Song of Paradise

Song of Paradise July 16, 2014

Yael Klangwisan’s Earthing the Cosmic Queen offers a couple of distinct theoretical frameworks for interpreting the Song of Songs. The first is summarized by the acronym “Pardes,” Paradise, which occurs at Song 4:13. Drawing from rabbinic hermeneutics, she proposes to read the text as it stands (Peshat), to trace its echoes and cues (Remez), to read the text in context (Derasha), and to find the secret of the text (Sohd). Earthing the Cosmic Queen discusses the first three layers, and Klangwisan promises another book to deal with the last.

Klangwisan intends to fill out this rabbinic frame with Relevance Theory. According to Relevance Theory, “communication . . . is earthed in actual contexts. A communication event . . . is birthed from the communicators engagement, on the basis of the communicator’s unique and shared environments, with other contextual environments which produce conflict or resonance” (xxii). An important point to pursue in some contexts, but, other than providing a contemporary theoretical gloss to the proceedings, it’s not clear to me how Relevance Theory does much for the interpretation offered in the book. It’s unfortunate, I think, that Klangwisan spends so much time on theory. 

Her lengthy section on discourse analysis/Peshat contains some nuggets.
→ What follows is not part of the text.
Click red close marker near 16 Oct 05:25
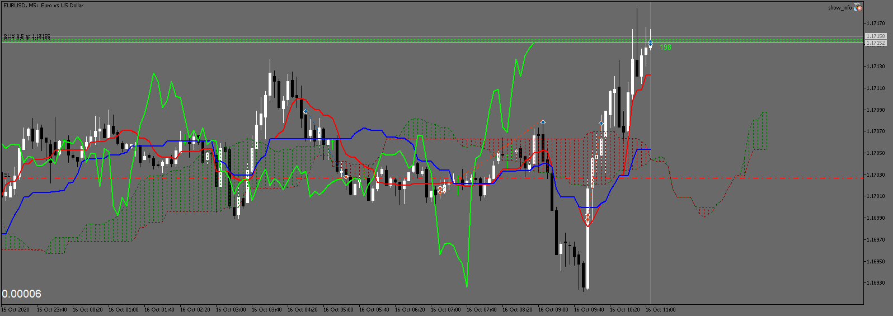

She notices that the Beloved has brothers but no father, and speculates on the effects of this situation on the poem. She recognizes the force of the imagery that compares the bride to a military camp: “Her beauty confuses, overwhelms and terrifies” (63). And she also notices the heroic qualities of the Beloved: “She, with no defence, goes into the night. . . . This woman . . . is fearless when she loves” (78; perfect love casts out fear!). The “heroine” is “a warrior queen (7:4)” who is “strong and brave, fearless, resolute. . . Her qualities are compared to the fearless men of old, armied and established in a stone fortress. . . . She carries no sword and no shield . . . she is braver than the warriors who holy swords to their sides ‘against the fears of the night’” (121).

Klangwisan sees a progress in the wasf poems, “from natural, to agricultural, to military/royal” (66). The Beloved is liberated in the poem, but I think Klangwisan goes to far in saying “she rejects all societal and personal constraints” (102).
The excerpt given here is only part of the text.